Capítulo 94

«¡Pequeña bastarda!» Al oír el lenguaje soez de la jovencita, este término pasó por la mente de la mayoría. Hoy en día, las «pequeñas bastardas» son exactamente así: parecen inocentes como colegialas, pero en realidad, son propensas a maldecir, moralmente corruptas, propensas a la embriaguez y al desorden, y se comportan de forma indecente. Sus vidas son caóticas y les da igual quién posea sus cuerpos. Algunas podrían acostarse con un desconocido por una comida, mientras que otras ni siquiera necesitan una razón, eligiendo pareja únicamente según su estado de ánimo. Esta jovencita acababa de coquetear con aquel hombre de cuarenta y tantos años en público, y en un abrir y cerrar de ojos, cambió su actitud hacia el gigante de cara alargada. Un auténtico matón y delincuente.

El hombre corpulento y de rostro alargado soltó una risita lasciva: "¿Qué pasa, hermanita? ¿Otros pueden tocarte, pero yo no?"

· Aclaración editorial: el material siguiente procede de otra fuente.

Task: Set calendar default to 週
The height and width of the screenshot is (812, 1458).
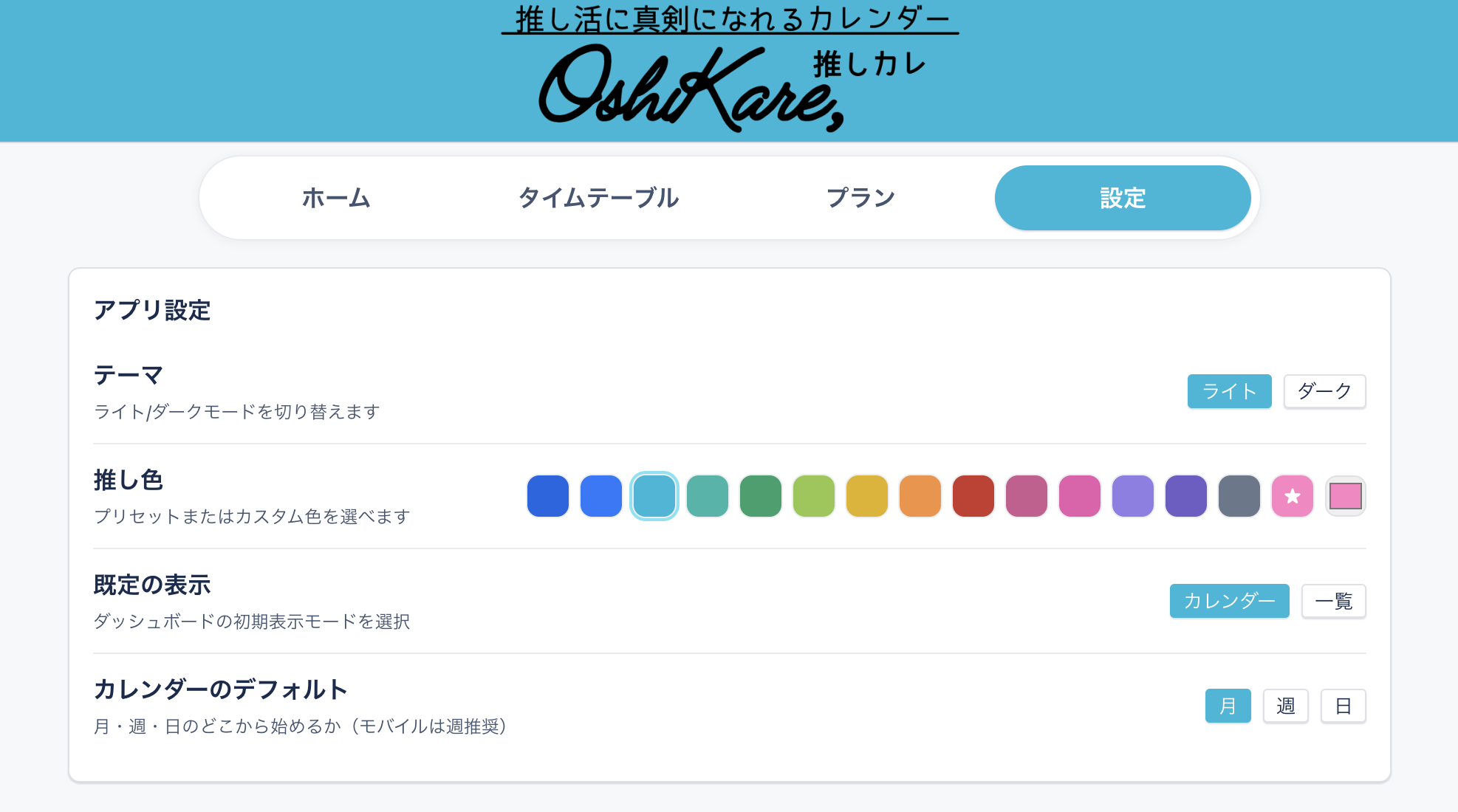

La joven miró fijamente al hombre de rostro adusto sin inmutarse: «Idiota, ¿tienes dinero? Si lo tuvieras, podrías tocarme. Si no tienes dinero, ¿aún quieres aprovecharte de mí? ¡Lárgate de aquí y vete a tocar a tu madre!».

Una carcajada resonó en el pasillo. La joven delincuente hacía honor a su reputación; parecía delicada y frágil, pero cuando se enfadaba, sus palabras eran hirientes e implacables. No era de extrañar que aquel hombre corpulento de unos cuarenta años la hubiera acosado en público: le había pagado.

El hombre corpulento y de rostro alargado, humillado por las burlas de la multitud, perdió la compostura. Un brillo frío apareció en sus ojos y, de repente, espetó con desprecio: «¡Maldita sea, ¿acaso ese idiota te dio dinero?! No creas que no lo vi. ¡Le cambiaste el dinero a tres personas en menos de una hora y seguro que les robaste un montón de dinero de los bolsillos!».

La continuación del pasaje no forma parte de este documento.